● **PROBLEM DETAILS**
Render the records as a numbered list, from the first line of the records through the line containing "(667, 288).", inclusive, leaving out blank lines. Omit the pictures.

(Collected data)
____

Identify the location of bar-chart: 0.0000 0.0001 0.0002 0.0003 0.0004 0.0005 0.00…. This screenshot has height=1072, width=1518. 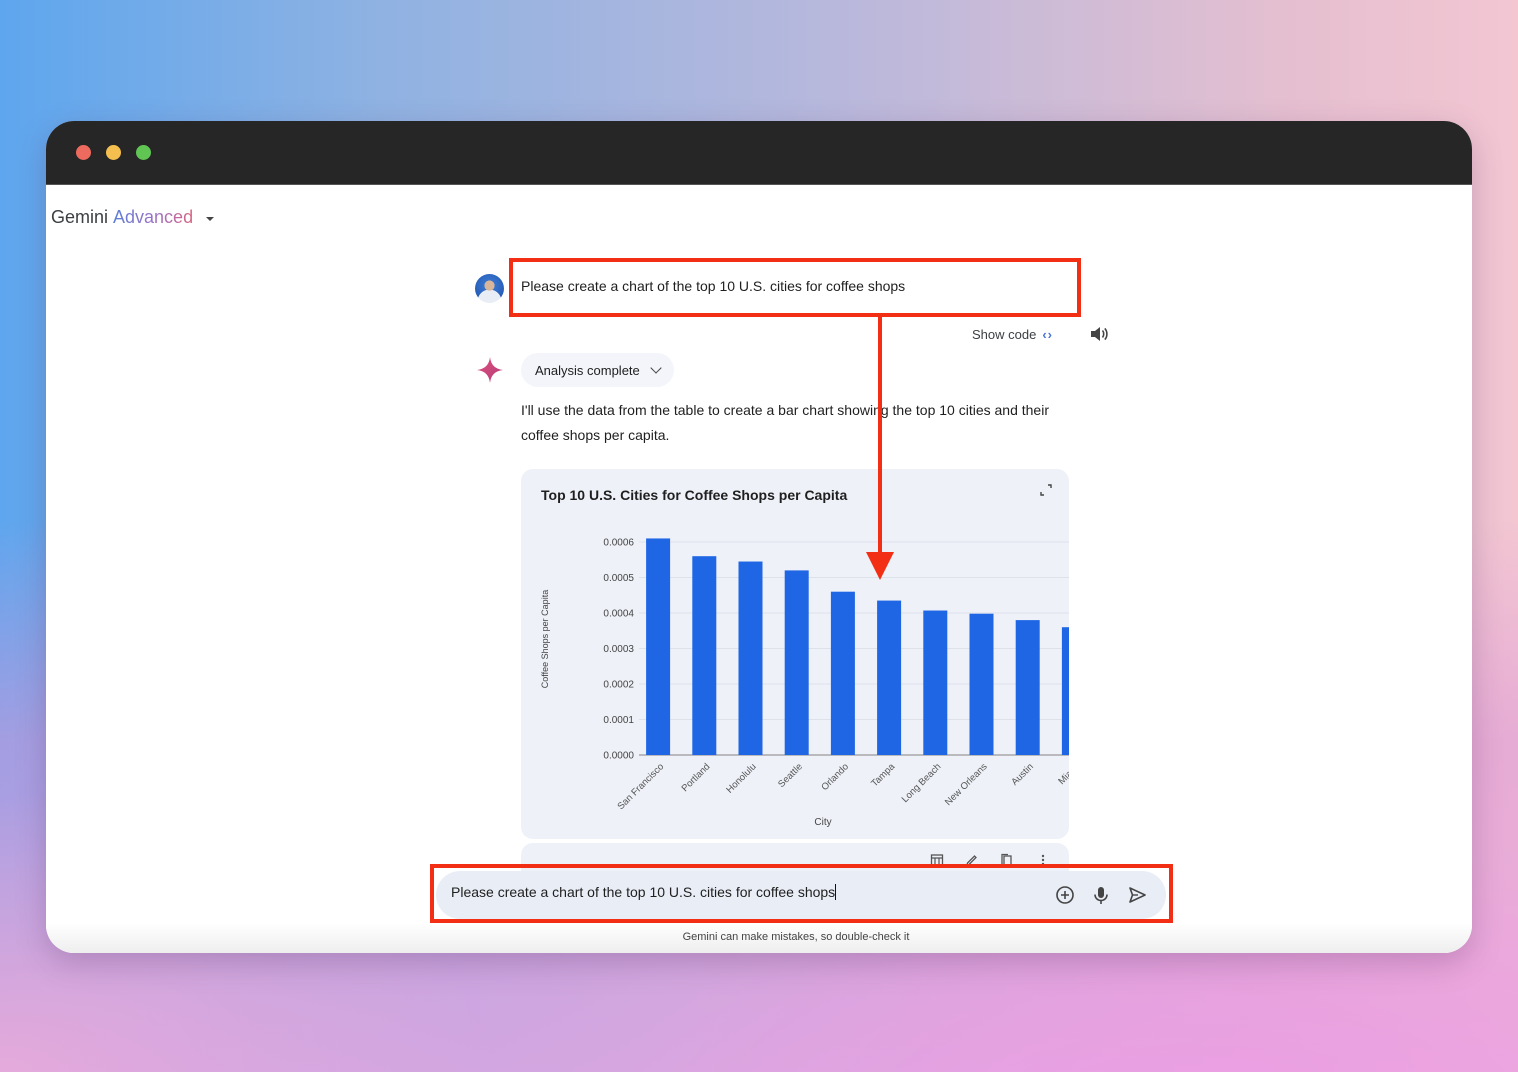
(804, 683).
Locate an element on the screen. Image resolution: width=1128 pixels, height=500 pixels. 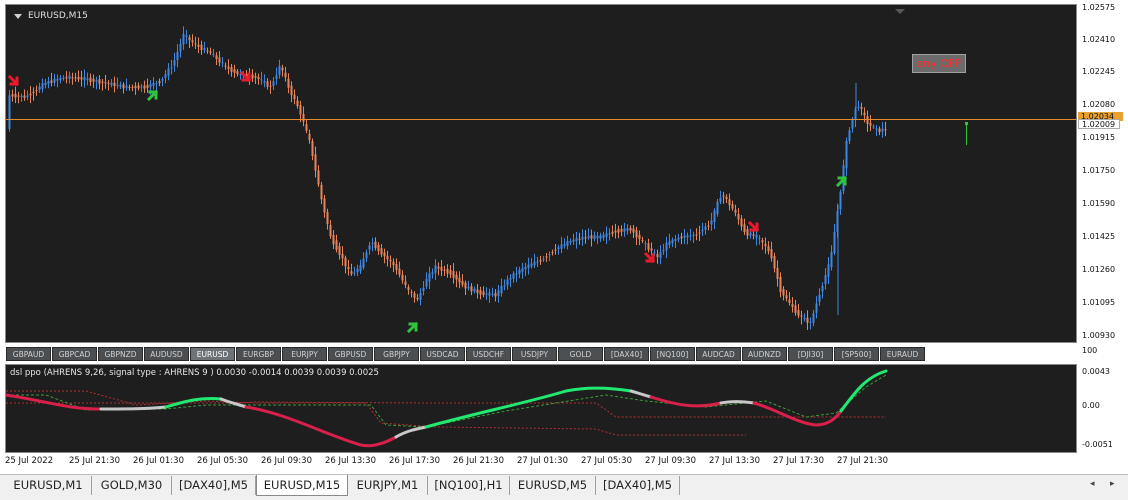
any-off-button: any OFF is located at coordinates (939, 64).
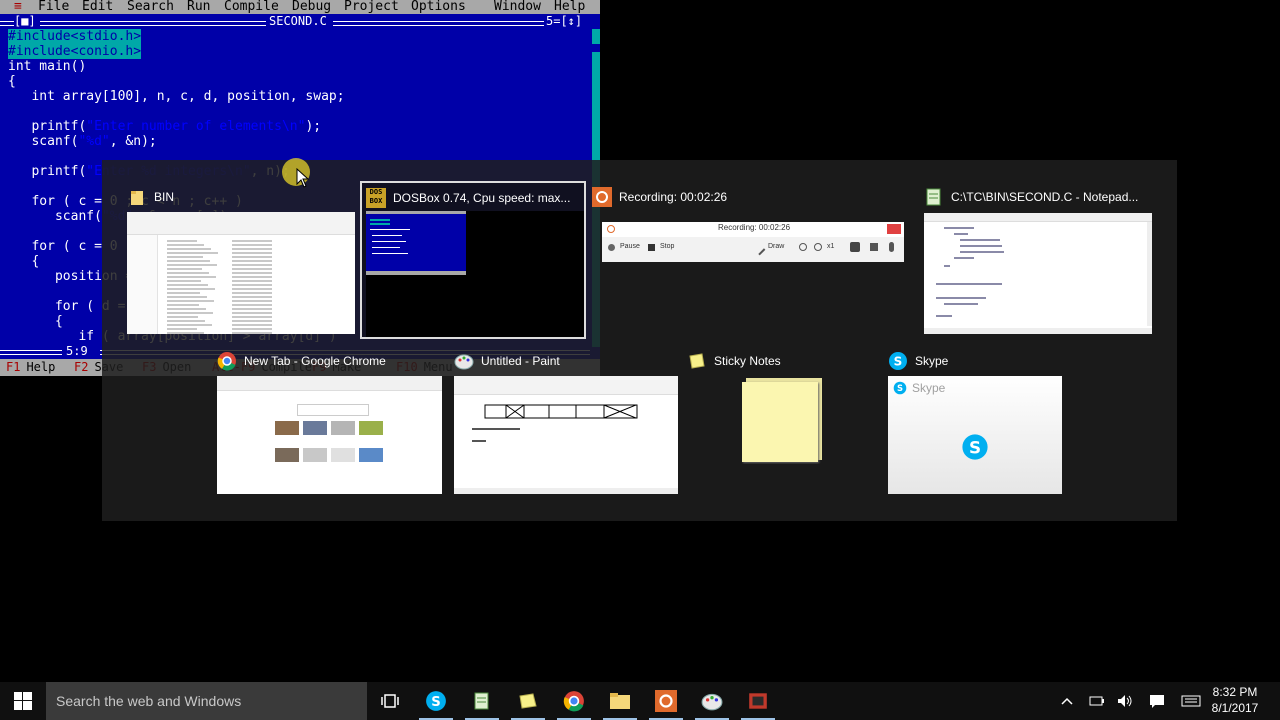  I want to click on task-window-title: Untitled - Paint, so click(520, 361).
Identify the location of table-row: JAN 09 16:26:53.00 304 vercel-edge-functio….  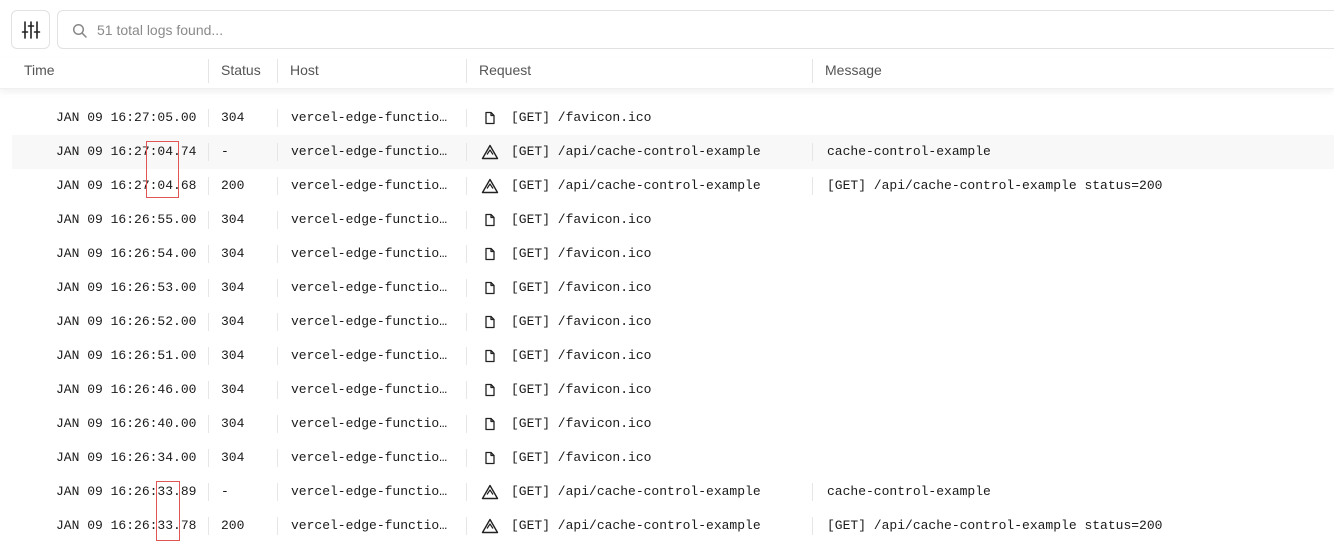
(667, 288).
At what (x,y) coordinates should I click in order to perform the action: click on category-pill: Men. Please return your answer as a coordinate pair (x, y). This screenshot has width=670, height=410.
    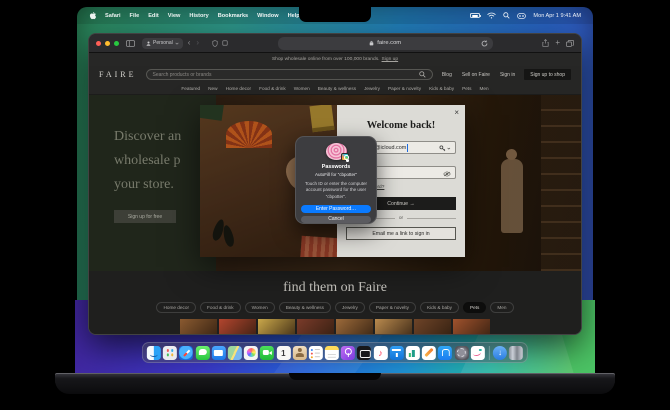
    Looking at the image, I should click on (502, 308).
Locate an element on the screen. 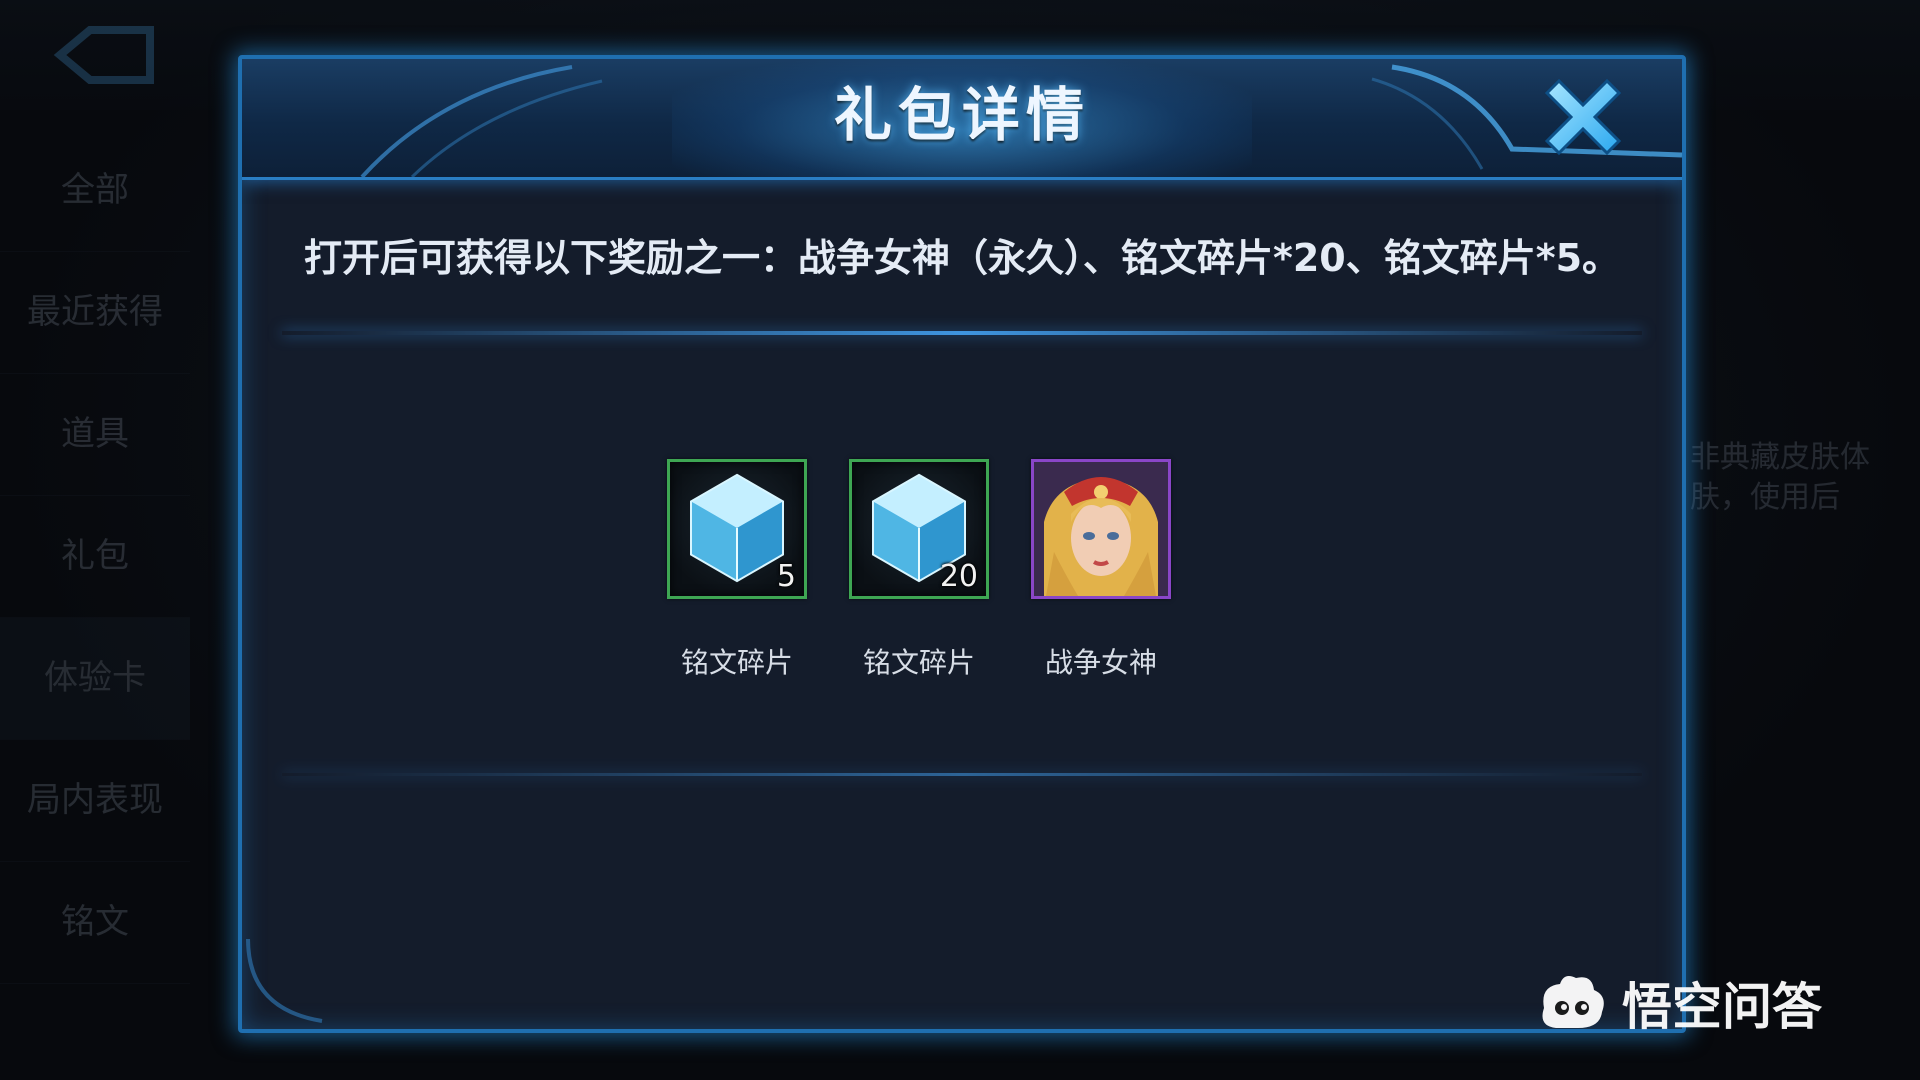  bg-hint-line: 肤，使用后 is located at coordinates (1765, 498).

____

● **TASK RESULT**
1. Identify the location of bar-chart: 0.0000 0.0001 0.0002 0.0003 0.0004 0.0005 0.00…. This screenshot has height=1072, width=1518. 
2. (804, 683).
3. Locate an element on the screen. Image resolution: width=1128 pixels, height=500 pixels. 
4. any-off-button: any OFF is located at coordinates (939, 64).
5.   I want to click on task-window-title: Untitled - Paint, so click(520, 361).
6. Identify the location of table-row: JAN 09 16:26:53.00 304 vercel-edge-functio….  
7. (667, 288).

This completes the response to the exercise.